Top cancers remain stable in U.S.

September 10, 2003 in Food Companies, Manufacturing and Trends, Nutrition Topics in the News

Top cancers remain stable in U.S.

Advances in detecting and treating cancer, along with the reductions in tobacco use, have helped stabilize death rates from the four top cancer killers, according to a U.S. government report released on this week.

Cancer remains the second biggest cause of death in the United States, after heart disease, but a steady increase in cancer deaths seen in the early 1990s has been stopped and even reversed in some cases, the report found.

The American Cancer Society says nearly 1.3 million Americans were diagnosed with cancer and 500,000 died from cancer in 2002. Lung cancer is by far the biggest cancer killer, taking 157,000 lives this year. Colon cancer will kill 57,000 people in the United States this year, breast cancer will kill 40,000, and prostate cancer will kill 29,000.

The report, from the National Cancer Institute, the Centers for Disease Control and Prevention, the American Cancer Society and the National American Association of Central Cancer Registries, found a decline in death rates from all four cancers since 1990.

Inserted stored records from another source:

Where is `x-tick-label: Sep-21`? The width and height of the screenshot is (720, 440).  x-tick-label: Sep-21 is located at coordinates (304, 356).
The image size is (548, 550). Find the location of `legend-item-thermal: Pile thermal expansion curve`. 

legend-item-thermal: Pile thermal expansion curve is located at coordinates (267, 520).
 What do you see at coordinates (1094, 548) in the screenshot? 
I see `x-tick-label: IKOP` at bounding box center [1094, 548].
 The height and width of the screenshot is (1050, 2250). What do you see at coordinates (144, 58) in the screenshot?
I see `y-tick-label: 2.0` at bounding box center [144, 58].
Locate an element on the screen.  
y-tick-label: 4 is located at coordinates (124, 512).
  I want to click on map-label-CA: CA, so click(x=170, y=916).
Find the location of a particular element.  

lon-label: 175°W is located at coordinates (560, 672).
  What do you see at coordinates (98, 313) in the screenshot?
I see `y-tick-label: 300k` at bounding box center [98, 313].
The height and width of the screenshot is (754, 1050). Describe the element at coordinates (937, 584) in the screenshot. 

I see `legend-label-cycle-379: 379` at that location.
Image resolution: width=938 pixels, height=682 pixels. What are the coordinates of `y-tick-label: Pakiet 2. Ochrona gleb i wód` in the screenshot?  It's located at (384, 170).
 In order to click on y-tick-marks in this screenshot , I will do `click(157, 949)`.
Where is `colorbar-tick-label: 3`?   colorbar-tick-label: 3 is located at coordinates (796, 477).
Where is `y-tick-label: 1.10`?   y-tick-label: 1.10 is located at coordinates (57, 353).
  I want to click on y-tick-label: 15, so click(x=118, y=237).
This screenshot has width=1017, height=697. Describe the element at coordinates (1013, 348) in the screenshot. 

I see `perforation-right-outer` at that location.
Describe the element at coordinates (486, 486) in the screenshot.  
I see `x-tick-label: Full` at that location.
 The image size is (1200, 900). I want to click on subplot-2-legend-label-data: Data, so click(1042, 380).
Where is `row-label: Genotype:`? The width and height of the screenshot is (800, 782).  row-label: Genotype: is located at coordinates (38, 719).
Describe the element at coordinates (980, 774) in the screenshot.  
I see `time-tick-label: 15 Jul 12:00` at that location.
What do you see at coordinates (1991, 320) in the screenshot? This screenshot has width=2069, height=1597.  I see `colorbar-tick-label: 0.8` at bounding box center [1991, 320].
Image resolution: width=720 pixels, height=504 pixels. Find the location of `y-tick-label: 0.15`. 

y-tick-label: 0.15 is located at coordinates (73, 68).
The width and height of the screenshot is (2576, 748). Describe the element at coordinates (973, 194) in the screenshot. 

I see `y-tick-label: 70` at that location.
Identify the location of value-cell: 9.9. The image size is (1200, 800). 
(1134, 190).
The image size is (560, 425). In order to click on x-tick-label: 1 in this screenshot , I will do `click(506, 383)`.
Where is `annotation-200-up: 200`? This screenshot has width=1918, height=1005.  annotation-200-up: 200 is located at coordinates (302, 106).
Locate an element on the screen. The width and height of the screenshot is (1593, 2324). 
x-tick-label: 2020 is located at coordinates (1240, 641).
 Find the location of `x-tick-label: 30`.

Broken down by sex, however, the statistics show that lung cancer rates and deaths fell for men but continued to rise for women--following smoking trends, which began to decrease in men just as women began to smoke more.

Biomedical advances, such as better screening, diagnoses and treatment techniques, has helped.

The report, which can be found on the Internet at includes the largest number of Americans yet, from 34 statewide cancer registries. They cover 68 percent of the U.S. population--versus 55 percent in previous years. The report says death rates could be lowered even further with better screening--for instance, for colon cancer.

A report earlier this year from the Institute of Medicine said lifestyle changes such as quitting smoking and better diet and better screening could prevent almost 100,000 new cancer cases and 60,000 cancer deaths each year.